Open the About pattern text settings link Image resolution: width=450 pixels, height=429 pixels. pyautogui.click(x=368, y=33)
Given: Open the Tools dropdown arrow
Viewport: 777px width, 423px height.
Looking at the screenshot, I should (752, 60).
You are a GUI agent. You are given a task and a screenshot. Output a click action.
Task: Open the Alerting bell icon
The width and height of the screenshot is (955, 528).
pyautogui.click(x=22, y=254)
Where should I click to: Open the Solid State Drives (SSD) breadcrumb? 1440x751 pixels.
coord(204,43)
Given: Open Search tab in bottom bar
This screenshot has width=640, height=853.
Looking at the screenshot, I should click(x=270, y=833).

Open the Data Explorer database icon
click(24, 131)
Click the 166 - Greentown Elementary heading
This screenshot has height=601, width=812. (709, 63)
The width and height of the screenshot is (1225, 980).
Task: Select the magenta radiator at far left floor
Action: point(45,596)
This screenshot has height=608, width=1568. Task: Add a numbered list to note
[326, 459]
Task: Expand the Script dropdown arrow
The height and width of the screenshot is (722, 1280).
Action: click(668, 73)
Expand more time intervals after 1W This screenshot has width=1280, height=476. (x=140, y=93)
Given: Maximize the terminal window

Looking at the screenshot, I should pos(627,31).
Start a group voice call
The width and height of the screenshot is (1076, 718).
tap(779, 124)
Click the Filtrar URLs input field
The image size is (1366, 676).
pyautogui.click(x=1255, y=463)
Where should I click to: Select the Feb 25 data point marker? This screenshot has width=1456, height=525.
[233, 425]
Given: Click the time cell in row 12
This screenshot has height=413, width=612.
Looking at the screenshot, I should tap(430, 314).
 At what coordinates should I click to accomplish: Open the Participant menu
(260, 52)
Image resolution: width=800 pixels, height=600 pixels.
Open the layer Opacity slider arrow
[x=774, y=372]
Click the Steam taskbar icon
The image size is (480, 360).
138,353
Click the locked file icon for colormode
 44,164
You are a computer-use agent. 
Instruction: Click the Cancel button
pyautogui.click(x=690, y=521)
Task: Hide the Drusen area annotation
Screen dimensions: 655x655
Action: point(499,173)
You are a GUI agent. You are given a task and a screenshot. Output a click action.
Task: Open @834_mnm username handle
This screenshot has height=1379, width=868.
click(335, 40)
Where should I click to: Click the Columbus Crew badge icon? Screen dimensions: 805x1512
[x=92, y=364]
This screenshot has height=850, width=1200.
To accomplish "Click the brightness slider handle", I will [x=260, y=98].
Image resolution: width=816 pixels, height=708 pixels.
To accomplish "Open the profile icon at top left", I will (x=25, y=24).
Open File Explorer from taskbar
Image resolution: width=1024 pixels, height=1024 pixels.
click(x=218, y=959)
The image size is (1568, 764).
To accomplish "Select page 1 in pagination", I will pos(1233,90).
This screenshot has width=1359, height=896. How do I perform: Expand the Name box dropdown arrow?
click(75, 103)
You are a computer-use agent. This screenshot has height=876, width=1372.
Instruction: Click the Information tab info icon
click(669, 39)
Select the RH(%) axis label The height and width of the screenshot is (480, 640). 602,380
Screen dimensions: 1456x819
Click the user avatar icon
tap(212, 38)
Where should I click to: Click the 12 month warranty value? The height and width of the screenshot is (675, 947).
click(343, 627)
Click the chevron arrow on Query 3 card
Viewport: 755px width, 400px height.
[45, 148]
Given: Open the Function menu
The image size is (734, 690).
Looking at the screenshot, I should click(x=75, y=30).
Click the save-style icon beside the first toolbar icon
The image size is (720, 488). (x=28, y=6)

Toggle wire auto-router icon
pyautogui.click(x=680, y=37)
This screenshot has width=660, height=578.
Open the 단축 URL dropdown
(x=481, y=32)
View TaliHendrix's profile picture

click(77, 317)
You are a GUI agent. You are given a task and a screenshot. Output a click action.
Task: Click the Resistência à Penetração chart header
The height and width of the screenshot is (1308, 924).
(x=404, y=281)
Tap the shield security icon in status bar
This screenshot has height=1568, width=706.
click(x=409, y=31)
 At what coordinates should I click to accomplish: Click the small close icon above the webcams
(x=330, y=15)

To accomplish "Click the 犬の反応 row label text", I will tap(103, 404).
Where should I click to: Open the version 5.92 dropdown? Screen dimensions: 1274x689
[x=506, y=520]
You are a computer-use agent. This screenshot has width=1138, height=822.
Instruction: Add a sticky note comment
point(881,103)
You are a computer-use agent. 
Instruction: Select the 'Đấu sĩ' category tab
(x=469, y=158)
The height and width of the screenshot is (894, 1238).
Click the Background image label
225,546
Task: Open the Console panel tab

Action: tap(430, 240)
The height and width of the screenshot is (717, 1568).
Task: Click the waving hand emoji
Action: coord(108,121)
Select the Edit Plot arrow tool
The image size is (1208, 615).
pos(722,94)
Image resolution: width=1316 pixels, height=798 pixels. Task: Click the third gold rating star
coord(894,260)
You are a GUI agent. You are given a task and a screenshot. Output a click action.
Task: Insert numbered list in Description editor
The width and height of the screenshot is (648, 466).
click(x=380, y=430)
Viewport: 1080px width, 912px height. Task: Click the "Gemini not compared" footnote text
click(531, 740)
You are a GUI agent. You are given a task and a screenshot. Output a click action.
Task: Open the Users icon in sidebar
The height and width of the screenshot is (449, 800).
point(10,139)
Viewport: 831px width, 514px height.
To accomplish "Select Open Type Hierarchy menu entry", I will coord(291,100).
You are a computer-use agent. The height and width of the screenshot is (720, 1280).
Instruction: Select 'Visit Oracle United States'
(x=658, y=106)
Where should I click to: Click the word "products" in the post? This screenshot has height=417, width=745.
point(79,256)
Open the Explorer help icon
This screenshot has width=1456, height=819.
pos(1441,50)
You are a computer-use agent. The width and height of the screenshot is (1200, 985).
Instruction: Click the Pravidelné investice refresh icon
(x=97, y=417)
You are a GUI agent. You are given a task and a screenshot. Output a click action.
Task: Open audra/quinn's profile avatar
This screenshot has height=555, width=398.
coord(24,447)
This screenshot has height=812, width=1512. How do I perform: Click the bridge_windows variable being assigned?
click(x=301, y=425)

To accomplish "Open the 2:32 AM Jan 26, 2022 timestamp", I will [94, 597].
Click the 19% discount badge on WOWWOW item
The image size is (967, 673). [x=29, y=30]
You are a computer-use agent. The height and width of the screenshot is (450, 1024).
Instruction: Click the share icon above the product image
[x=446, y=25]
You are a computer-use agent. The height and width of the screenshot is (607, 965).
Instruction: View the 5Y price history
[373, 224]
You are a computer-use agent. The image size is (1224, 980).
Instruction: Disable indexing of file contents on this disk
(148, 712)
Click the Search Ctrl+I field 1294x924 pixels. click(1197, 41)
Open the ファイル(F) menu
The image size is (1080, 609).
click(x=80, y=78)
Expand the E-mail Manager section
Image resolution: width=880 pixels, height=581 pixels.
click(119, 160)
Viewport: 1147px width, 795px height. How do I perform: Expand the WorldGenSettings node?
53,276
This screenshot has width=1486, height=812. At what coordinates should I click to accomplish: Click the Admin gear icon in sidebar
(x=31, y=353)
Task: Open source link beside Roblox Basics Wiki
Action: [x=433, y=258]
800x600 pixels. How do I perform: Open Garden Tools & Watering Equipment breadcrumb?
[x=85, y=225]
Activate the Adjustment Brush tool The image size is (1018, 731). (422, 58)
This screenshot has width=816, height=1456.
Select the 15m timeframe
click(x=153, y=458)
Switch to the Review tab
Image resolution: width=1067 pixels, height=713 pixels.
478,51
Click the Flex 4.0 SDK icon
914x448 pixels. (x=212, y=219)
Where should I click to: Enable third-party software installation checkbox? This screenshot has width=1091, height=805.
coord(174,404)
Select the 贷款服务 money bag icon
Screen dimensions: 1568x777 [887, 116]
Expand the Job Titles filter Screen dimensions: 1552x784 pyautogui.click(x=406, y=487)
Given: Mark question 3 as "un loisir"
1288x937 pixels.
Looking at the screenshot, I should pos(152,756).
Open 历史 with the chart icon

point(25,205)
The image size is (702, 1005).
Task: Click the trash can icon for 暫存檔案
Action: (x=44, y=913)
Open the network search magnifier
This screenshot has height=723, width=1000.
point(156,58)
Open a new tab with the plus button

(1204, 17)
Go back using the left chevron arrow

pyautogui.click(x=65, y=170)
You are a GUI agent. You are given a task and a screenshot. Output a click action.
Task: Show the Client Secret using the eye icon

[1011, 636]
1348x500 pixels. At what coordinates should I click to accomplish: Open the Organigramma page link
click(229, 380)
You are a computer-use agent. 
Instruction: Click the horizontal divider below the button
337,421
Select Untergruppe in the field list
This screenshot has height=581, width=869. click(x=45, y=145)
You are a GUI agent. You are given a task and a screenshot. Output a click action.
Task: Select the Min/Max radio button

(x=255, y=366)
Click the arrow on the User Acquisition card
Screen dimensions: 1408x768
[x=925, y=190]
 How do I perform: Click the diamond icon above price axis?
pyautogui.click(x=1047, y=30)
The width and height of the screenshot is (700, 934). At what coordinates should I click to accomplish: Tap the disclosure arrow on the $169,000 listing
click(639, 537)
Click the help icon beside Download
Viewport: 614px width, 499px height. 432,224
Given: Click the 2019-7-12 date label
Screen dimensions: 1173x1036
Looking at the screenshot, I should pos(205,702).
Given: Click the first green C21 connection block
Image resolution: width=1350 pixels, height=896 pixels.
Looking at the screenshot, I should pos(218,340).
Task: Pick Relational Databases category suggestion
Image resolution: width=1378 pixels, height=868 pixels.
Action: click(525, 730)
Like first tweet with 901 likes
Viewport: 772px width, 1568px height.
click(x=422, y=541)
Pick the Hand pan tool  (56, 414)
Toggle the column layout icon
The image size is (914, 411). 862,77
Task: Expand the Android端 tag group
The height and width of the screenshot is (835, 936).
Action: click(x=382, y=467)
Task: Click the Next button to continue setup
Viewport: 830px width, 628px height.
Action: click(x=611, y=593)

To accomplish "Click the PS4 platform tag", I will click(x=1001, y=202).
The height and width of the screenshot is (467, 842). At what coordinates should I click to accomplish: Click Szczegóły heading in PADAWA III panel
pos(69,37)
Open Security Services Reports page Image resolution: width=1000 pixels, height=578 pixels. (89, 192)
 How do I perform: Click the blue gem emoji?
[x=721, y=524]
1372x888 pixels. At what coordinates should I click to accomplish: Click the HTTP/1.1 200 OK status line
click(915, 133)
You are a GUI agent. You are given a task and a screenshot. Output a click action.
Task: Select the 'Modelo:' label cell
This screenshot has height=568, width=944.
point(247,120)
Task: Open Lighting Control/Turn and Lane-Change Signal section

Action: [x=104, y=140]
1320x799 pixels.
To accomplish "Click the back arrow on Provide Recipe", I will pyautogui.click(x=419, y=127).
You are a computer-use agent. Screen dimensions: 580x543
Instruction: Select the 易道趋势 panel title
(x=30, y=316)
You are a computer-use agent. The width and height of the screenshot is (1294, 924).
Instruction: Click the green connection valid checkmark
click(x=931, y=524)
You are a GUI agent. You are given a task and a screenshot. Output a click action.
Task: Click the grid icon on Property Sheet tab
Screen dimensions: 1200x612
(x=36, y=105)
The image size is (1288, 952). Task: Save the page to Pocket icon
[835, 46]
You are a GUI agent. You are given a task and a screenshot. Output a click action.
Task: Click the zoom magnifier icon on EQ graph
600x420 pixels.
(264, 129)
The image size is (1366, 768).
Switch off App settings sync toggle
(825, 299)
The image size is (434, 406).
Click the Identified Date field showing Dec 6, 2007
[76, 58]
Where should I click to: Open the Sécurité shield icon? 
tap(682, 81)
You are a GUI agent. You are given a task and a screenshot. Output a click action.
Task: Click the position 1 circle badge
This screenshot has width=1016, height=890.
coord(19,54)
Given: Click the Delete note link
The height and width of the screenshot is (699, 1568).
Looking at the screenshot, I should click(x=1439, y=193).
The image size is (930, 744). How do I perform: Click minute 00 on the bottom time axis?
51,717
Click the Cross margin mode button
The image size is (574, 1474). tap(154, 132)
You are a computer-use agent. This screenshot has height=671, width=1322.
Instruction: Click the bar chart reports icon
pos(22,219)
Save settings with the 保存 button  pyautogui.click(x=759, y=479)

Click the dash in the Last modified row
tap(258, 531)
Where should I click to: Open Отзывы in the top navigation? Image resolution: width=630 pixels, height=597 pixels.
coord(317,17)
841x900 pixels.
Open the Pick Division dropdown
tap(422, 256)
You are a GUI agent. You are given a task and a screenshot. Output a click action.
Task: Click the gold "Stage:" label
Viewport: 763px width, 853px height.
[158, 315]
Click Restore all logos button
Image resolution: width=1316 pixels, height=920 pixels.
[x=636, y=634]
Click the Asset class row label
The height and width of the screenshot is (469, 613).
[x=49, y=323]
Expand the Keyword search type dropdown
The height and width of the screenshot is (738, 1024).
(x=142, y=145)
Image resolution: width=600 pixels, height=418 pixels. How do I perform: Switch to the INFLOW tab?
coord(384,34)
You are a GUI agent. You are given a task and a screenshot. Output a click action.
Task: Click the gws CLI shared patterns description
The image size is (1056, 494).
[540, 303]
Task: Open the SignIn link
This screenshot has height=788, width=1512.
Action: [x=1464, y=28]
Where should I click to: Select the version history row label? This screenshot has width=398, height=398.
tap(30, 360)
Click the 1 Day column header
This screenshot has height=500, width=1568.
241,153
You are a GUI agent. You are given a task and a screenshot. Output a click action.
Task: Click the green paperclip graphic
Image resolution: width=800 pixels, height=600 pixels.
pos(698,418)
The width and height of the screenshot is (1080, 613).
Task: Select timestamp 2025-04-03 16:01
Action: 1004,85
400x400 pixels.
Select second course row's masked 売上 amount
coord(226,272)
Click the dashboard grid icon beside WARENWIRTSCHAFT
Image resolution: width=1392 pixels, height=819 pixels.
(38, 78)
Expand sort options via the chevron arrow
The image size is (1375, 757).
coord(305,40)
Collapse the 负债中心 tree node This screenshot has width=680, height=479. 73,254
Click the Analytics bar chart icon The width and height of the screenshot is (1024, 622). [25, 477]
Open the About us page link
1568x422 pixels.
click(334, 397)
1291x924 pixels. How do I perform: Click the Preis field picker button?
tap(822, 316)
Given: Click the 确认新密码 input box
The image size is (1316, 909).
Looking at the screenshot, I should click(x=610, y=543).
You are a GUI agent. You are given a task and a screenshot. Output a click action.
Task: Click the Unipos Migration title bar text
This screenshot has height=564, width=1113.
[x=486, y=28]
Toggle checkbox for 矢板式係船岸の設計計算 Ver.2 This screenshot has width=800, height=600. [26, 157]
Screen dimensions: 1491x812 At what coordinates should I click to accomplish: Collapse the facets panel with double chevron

------------------------------------------------

WHAT TO PRODUCE:
Using the material above, report each line where "cell" occurs.

RESULT FOR THIS EXERCISE:
Given: Click the time cell in row 12
Task: Select the 'Modelo:' label cell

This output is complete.